Nurses Wuhan
Nurses wearing face masks take part in an event held to mark the International Nurses Day, at Wuhan Tongji Hospital in Wuhan, the Chinese city hit hardest by the coronavirus disease (COVID-19) outbreak, in Hubei province, China May 12, 2020. Image Credit: Reuters

Beijing: Wuhan, where the global coronavirus epidemic first started, has ordered officials to prepare to test its entire 11 million population after the central Chinese city reported a handful of new infections for the first time since its lockdown was lifted, according to state media reports.

All districts in the city have been told to submit a plan which should lay out how they will prepare within ten days to conduct testing of everyone under their purview, said a document cited by local media reports as being released by Wuhan’s anti-virus department. The plan should prioritise the testing of vulnerable groups and areas like residential compounds, the document said.

Six locally transmitted cases, reported on May 10 and 11, were found in people already under quarantine who were asymptomatic before testing positive, according to the local government. All six cases emerged from a single residential compound and were the first new infections found in Wuhan since its lockdown was lifted on April 8.

The ambitious move to test everyone in Wuhan reflects China’s anxiety over a resurgence of the epidemic, which it managed to stamp out through restrictions that locked down hundreds of millions of people at its peak in February. Wuhan was sealed off from January 23 until April 8.

Even as its people cautiously return to normal life, the city has come under the global spotlight again after US President Donald Trump’s administration charged that the virus is linked to a laboratory in the Wuhan Institute of Virology. China has denied any link and the laboratory’s director said that no staff have been infected, which he said disproves the theory.

New risk

Although the new cases in Wuhan are few and appear under control, they serve as a reminder of the risk China faces as it tries to reopen an economy that has seen its worst contraction since 1992.

“Seven provinces reported new infections over the past 14 days, and clustered cases were continuing to increase,” Mi Feng, spokesman for the National Health Commission, said on Monday. China reported only one confirmed case on Tuesday, with no new infections in Wuhan.

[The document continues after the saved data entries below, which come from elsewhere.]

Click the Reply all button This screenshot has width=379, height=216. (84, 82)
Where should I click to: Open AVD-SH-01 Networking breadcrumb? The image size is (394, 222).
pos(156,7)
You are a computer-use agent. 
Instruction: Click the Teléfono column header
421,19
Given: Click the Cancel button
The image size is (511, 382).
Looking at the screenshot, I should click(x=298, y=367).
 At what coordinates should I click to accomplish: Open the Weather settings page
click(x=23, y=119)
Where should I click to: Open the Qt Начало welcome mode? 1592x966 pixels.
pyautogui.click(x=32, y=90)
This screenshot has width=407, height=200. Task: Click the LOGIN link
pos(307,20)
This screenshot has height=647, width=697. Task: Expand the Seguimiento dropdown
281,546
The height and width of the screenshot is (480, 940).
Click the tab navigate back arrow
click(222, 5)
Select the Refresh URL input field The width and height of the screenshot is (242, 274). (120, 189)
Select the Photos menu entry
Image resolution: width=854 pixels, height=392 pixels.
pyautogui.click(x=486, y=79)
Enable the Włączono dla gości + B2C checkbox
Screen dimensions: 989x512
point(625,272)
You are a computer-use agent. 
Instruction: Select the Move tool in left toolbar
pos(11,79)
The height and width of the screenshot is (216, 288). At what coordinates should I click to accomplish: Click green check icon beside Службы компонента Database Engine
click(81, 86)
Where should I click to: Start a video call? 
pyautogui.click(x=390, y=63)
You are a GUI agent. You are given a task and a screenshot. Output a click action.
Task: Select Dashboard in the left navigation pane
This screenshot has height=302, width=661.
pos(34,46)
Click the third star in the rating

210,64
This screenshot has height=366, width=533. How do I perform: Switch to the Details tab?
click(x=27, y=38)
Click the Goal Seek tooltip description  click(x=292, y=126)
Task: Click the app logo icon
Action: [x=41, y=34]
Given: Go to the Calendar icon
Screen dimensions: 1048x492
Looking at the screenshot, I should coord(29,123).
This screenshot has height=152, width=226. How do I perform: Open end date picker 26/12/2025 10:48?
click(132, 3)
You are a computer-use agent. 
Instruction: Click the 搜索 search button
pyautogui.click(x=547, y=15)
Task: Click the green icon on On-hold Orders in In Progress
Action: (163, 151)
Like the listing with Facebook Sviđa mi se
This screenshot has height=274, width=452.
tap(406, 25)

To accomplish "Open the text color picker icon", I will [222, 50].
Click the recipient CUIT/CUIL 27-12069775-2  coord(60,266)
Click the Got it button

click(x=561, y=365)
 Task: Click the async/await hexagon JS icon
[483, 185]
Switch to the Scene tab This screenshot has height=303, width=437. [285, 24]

Fears of resurgence in other parts of China were highlighted on Sunday when the northeastern city of Shulan, which borders North Korea, was partially locked down after 11 new infections were discovered. Many cities in China still don’t allow cinemas and bars to operate, and heavy restrictions against social gatherings remain in place. Face masks are required for public transport and entering stores and public facilities.